While it was expected that these measures had reduced illegal e-commerce trade, one finding surprised the investigators: the large amount of products made of woolly mammoth ivory. Those products, made from the fossilised tusks of the extinct animals largely mined in Siberia and shipped to China, accounted for some 73 per cent of all advertisements identified in the investigation. “I did not expect that at all,” said Sarah Stoner, WJC’s director of intelligence.

Products included carved figurines selling for as much as US$26,000 as well as jewellery selling for a few hundred US dollars, and cheaper pendants. The trade is legal and has been encouraged by the government as a replacement for elephant ivory for use in traditional artistry, according to WJC.

However, the group warned that trade of this product – by far the most frequently advertised item observed by the investigators – could drive up demand or act as a cover for the sale of elephant ivory. “It is important to consider whether the mammoth ivory trade is susceptible to being used as a method to launder elephant ivory to service traditional ivory markets such as Hong Kong SAR, mainland China, and Japan,” said the group, pointing to recent research showing that in Japan elephant ivory was being sold under this cover.

“It will be important for China to consider the role that the legal mammoth ivory trade is having on potentially perpetuating demand for elephant ivory, and to develop and implement measures to ensure it does not become a threat to wild elephants.”

Undercover operatives working as part of the investigation contacted the 23 traders selling mammoth ivory products and found four out of the 11 that they could contact were “willing and/or able” to source elephant ivory for sale. Items on offer included five whole elephant tusks, as well as jewellery and figurines.

But most of the responses given to the agents suggested sellers felt it was no longer worth the risk to trade elephant ivory after the ban, according to the report.

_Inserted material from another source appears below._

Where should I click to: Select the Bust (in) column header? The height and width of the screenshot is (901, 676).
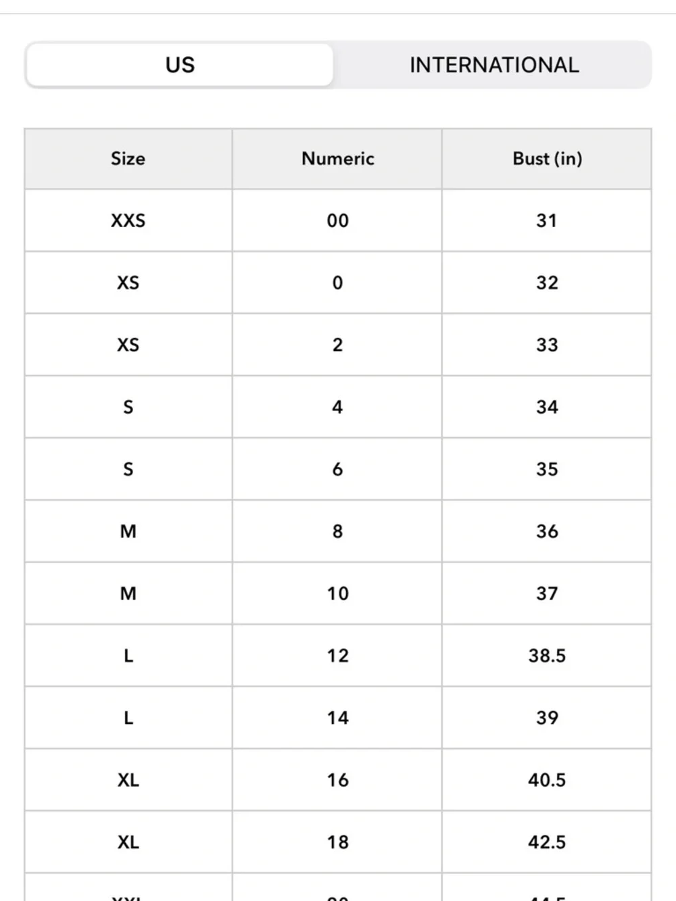click(x=547, y=159)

However, the WJC was not able to verify the kind of ivory being sold. Stoner said China’s ban and the subsequent law enforcement actions have had a “profound effect” on elephant ivory trade in the country.

“I’ve really seen a huge change … lots of individuals that we know that were really prolifically trading in [elephant] ivory previously have just walked away from it completely,” she said.

However, the scale of the demand for mammoth ivory picked up in their latest investigation has raised new questions for Stoner and her team, especially as Hong Kong approaches putting into force a complete elephant ivory ban next month and Russia has recently placed limits on the export of mammoth ivory.

“There is a lot of demand that we need to understand a lot more about … Even though elephant ivory is banned, elephants still exist out there and they could potentially still be threatened by this,” she said. “We really need more information and assurances about how [mammoth ivory] trade is being regulated – and it’s not being regulated at all at the moment.”